Problem statement: Please return the records below exactly as they stand.

(Stored data)
*** Block opens ***

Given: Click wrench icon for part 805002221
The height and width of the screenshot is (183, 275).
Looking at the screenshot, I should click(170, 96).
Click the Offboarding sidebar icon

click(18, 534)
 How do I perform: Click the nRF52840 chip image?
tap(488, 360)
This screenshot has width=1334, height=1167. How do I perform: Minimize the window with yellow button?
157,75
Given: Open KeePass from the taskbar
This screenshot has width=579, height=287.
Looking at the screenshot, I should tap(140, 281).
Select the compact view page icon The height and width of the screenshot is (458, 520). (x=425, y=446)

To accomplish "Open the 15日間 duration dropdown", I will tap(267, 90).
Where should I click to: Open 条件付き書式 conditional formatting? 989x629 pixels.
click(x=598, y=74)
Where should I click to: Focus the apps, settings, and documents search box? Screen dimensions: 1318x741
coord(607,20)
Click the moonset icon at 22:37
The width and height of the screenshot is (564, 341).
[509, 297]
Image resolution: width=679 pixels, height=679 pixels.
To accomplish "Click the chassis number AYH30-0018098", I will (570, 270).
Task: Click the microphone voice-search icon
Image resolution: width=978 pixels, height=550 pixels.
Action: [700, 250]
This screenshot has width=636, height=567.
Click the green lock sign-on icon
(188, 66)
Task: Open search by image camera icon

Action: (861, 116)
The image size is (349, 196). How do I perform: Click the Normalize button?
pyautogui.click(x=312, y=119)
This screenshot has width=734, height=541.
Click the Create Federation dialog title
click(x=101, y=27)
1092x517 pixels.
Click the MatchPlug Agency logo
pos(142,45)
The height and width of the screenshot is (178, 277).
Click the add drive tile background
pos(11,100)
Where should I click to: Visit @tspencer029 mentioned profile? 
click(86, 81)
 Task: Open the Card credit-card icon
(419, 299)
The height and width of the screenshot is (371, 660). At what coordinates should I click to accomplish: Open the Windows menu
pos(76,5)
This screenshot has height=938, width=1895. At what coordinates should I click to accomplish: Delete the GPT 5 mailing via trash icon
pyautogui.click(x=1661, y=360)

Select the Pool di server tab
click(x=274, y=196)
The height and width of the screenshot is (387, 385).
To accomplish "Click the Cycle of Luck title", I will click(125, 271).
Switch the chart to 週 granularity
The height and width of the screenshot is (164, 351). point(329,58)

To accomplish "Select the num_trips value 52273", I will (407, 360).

*** Block closes ***

Task result:
Given: Click wrench icon for part 805002221
The height and width of the screenshot is (183, 275).
Looking at the screenshot, I should click(170, 96).
Click the Offboarding sidebar icon

click(18, 534)
 How do I perform: Click the nRF52840 chip image?
tap(488, 360)
This screenshot has width=1334, height=1167. How do I perform: Minimize the window with yellow button?
157,75
Given: Open KeePass from the taskbar
This screenshot has width=579, height=287.
Looking at the screenshot, I should tap(140, 281).
Select the compact view page icon The height and width of the screenshot is (458, 520). (x=425, y=446)

To accomplish "Open the 15日間 duration dropdown", I will tap(267, 90).
Where should I click to: Open 条件付き書式 conditional formatting? 989x629 pixels.
click(x=598, y=74)
Where should I click to: Focus the apps, settings, and documents search box? Screen dimensions: 1318x741
coord(607,20)
Click the moonset icon at 22:37
The width and height of the screenshot is (564, 341).
[509, 297]
Image resolution: width=679 pixels, height=679 pixels.
To accomplish "Click the chassis number AYH30-0018098", I will (570, 270).
Task: Click the microphone voice-search icon
Image resolution: width=978 pixels, height=550 pixels.
Action: [700, 250]
This screenshot has width=636, height=567.
Click the green lock sign-on icon
(188, 66)
Task: Open search by image camera icon

Action: (861, 116)
The image size is (349, 196). How do I perform: Click the Normalize button?
pyautogui.click(x=312, y=119)
This screenshot has width=734, height=541.
Click the Create Federation dialog title
click(x=101, y=27)
1092x517 pixels.
Click the MatchPlug Agency logo
pos(142,45)
The height and width of the screenshot is (178, 277).
Click the add drive tile background
pos(11,100)
Where should I click to: Visit @tspencer029 mentioned profile? 
click(86, 81)
 Task: Open the Card credit-card icon
(419, 299)
The height and width of the screenshot is (371, 660). At what coordinates should I click to accomplish: Open the Windows menu
pos(76,5)
This screenshot has height=938, width=1895. At what coordinates should I click to accomplish: Delete the GPT 5 mailing via trash icon
pyautogui.click(x=1661, y=360)

Select the Pool di server tab
click(x=274, y=196)
The height and width of the screenshot is (387, 385).
To accomplish "Click the Cycle of Luck title", I will click(125, 271).
Switch the chart to 週 granularity
The height and width of the screenshot is (164, 351). point(329,58)

To accomplish "Select the num_trips value 52273", I will (407, 360).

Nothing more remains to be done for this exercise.